The output should be exactly the lines from the one containing "The image size is (1568, 640)." through the last line of the records, and only those.

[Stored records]
========================================================================

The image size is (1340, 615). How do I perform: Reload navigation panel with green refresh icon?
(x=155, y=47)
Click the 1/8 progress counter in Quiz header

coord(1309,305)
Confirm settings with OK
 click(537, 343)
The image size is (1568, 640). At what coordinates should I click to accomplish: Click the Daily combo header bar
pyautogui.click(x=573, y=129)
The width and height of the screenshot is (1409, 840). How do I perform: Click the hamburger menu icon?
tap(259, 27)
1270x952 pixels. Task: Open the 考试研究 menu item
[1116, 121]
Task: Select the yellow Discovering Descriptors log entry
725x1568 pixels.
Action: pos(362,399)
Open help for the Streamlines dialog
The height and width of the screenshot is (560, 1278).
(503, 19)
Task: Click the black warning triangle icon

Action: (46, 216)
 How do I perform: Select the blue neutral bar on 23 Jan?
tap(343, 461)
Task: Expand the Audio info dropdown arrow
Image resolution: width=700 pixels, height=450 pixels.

========================================================================

### Exercise answer:
The image size is (1568, 640). At what coordinates should I click to accomplish: Click the Daily combo header bar
pyautogui.click(x=573, y=129)
The width and height of the screenshot is (1409, 840). How do I perform: Click the hamburger menu icon?
tap(259, 27)
1270x952 pixels. Task: Open the 考试研究 menu item
[1116, 121]
Task: Select the yellow Discovering Descriptors log entry
725x1568 pixels.
Action: pos(362,399)
Open help for the Streamlines dialog
The height and width of the screenshot is (560, 1278).
(503, 19)
Task: Click the black warning triangle icon

Action: (46, 216)
 How do I perform: Select the blue neutral bar on 23 Jan?
tap(343, 461)
Task: Expand the Audio info dropdown arrow
Image resolution: width=700 pixels, height=450 pixels.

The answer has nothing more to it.